Digital devices allow to deepen learning of any school subject
Let’s think about how technology might be able to support this. There’s an immediate challenge – and that’s in the perception of what effective technology looks like for maths. I routinely poll teachers at events asking about their most used technology. The result? The Interactive Whiteboard and the trusty calculator.
It’s easy to see why, but it’s not enough. Subjects like maths and science should be leading the charge to showing effective technology for learning. Why? Think back to our 18×5 question – only by using technology can we provide a platform that allows students to explore and express maths in a way that is personal to them, and only by using technology can we provide a canvas to allow students to be creative with maths and build context. Sure, there’s pen and paper – and some students will stick with these tools, but others will want to engage through technology, and so we need to understand how.

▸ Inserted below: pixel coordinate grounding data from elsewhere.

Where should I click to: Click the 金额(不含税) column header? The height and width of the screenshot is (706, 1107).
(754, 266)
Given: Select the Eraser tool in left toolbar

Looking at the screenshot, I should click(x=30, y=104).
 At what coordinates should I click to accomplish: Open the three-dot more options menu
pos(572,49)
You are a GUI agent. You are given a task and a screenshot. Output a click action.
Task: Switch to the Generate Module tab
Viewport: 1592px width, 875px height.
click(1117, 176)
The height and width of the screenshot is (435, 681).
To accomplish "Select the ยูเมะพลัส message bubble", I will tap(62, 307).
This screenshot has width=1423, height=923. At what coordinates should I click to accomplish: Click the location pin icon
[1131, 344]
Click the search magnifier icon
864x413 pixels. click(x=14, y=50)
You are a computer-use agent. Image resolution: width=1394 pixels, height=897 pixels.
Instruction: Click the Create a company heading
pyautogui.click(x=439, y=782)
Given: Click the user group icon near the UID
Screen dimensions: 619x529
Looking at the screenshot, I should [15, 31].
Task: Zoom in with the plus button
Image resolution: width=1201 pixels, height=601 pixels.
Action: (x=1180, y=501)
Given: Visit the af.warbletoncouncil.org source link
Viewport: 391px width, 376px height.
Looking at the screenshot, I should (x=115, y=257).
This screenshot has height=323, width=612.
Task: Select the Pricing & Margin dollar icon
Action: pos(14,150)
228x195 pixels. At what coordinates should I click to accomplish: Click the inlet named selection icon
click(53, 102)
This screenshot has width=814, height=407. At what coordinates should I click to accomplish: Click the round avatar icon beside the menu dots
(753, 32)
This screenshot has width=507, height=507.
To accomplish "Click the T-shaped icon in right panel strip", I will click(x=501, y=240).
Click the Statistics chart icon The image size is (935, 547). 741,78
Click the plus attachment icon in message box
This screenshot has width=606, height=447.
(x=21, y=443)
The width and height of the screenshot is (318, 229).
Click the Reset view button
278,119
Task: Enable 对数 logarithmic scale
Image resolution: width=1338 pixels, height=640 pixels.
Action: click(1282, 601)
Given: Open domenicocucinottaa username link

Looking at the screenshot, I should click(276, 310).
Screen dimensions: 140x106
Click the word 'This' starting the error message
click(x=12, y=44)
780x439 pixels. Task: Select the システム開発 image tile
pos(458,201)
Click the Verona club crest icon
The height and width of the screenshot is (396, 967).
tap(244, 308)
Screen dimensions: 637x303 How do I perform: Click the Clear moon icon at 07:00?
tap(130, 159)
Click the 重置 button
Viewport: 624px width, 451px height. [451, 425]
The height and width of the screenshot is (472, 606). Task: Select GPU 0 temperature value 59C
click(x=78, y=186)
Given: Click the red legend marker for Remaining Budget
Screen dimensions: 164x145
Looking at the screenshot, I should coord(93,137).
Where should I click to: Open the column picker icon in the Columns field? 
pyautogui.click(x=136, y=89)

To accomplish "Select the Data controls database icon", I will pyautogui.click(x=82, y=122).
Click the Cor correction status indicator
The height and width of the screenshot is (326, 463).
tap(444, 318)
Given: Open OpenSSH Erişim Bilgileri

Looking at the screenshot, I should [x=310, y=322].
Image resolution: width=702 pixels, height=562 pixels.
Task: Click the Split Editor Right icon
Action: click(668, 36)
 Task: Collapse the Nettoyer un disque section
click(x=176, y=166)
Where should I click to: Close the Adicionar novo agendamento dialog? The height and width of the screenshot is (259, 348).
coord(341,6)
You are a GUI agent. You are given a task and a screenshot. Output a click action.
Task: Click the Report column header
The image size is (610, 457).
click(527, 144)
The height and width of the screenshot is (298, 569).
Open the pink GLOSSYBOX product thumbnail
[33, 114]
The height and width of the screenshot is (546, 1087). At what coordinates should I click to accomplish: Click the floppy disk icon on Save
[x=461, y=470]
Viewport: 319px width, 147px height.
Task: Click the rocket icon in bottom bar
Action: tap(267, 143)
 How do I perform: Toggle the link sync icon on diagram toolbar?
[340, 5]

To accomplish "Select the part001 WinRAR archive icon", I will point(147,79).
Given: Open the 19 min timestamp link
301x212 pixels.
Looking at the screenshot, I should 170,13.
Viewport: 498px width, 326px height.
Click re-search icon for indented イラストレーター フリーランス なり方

There’s a range of fantastic tools that can help when partnered with Chromebook and Laptop – solutions like Geogebra open up graphing and 3D calculations, and EquatIO allows students ways to include written maths, graphs or even dictate or handwrite maths using a touch screen.
We’ve been used to a world of in-built equation editors. Difficult to learn, they’ve been the preserve of higher end maths for many years. Which may be why the reluctance to integrate devices into maths based subjects at other levels. That’s not the case any longer – the tools, the technology and the pedagogy now enable us to deepen learning, build better understanding of the language of maths and develop logical and critical thinking – for any age of students from early years to higher education.
The right vision and plan help us build much wider use of our digital devices and ensures that no subject is left behind.